Which isn't such a bad thing, if you consider that it will give us the chance to think fondly about the otherworldly 2010 season he has had. (Really: This year has been way too ridiculous to even begin to wrap your head around, and it's going to take a few months to even let it register.)
Since we fully expect to spend an inordinate amount of time thinking about the Bearded One, we figured that we'd start a new feature that we'll call "Let's Talk About JoBau". There's the temptation to toss out everything about him all at once in one post, but we know that you kids get bored of us after about 300 words, so we'll split this up into bite-sized chunks.
Other than "batters box", what is JoBau's best position?
So where should he play? Since coming to the Jays, Bautista has played games at first, second, third and all three outfield positions, though the majority of his games (102) have been played in right. And the temptation amongst many that we've heard is to keep him into right field, where his strong arm could be maximized to help keep fear in the hearts of baserunners rounding bases.
If only that were the only aspect of playing the field.
It might surprise some that JoBau's fielding numbers in right have been pretty dismal this season: His UZR is -4.0, and the UZR/150 number shows him as -10. And this is even with an Outfield Arm Runs Above Average number of 5.1 (which falls only behind Jeff Francoeur, Shin-Soo Choo, and Brett Gardner in the Bigs.)
Bautista's numbers slip so far in part because of very weak range in right. His Range Runs Above Average sits at -8.8, which puts him towards the bottom of all Major Leaguers. And if we're pulling our head away from the metrics and towards our memory, we can say that we can remember a number of bad paths to the ball that JoBau has taken this season, and a few drops that should not have been. (The sort of stuff that would have been harboured and rehashed about the former right fielder, who never posted numbers anywhere near that low, even in his worst year with the Jays.)
So does that settle it, and do we just ship JoBau to third? Not so fast, Speed Racer: Bautista's -10.2 UZR/150 (fueled by a -4.4 Range number) is hardly enough to get him crowned at the hot corner. For that matter, his fielding metrics at third are nowhere near as positive as Edwin Encarnacion's. (No, really). E5 has earned that title somewhat, but his range number (5.0) shows that he gets to many balls hit near or around him...he just doesn't always do goodly with them once the ball is in his hand (-4.4 Error Runs Above Average).
(Which isn't to say that we even think that Edwin returns next year.
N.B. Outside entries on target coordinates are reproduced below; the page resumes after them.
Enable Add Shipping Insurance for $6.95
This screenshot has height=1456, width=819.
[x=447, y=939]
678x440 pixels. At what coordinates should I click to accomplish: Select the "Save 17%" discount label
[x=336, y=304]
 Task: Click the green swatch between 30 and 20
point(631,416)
But we just use this to provide some perspective.)
Beyond those two likely fielding positions, there is a chance that JoBau could see time back in left, though it is more likely that position will be reserved for the "weak-fielding" Travis Snider (he of the 8.1 UZR/150, second best amongst Jays OFs). First base might well be available after Lyle Overbay's seemingly imminent departure, and we'd be inclined to make an argument for JoBau to take up residence there, though we think it's unlikely enough that we needn't bother.
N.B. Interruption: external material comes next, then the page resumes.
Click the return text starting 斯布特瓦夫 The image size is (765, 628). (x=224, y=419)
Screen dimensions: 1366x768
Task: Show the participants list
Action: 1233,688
If there is one thing that we can say positively about Bautista's place in the field next year, it is that the flexibility that the Jays have with him will provide them with greater flexibility in looking to bring someone else in. Bautista's not blocking anyone from any of those positions, and should a third baseman or right fielder of any consequence advance through the system or become available before next season, there's nothing to preclude the Jays from grabbing them.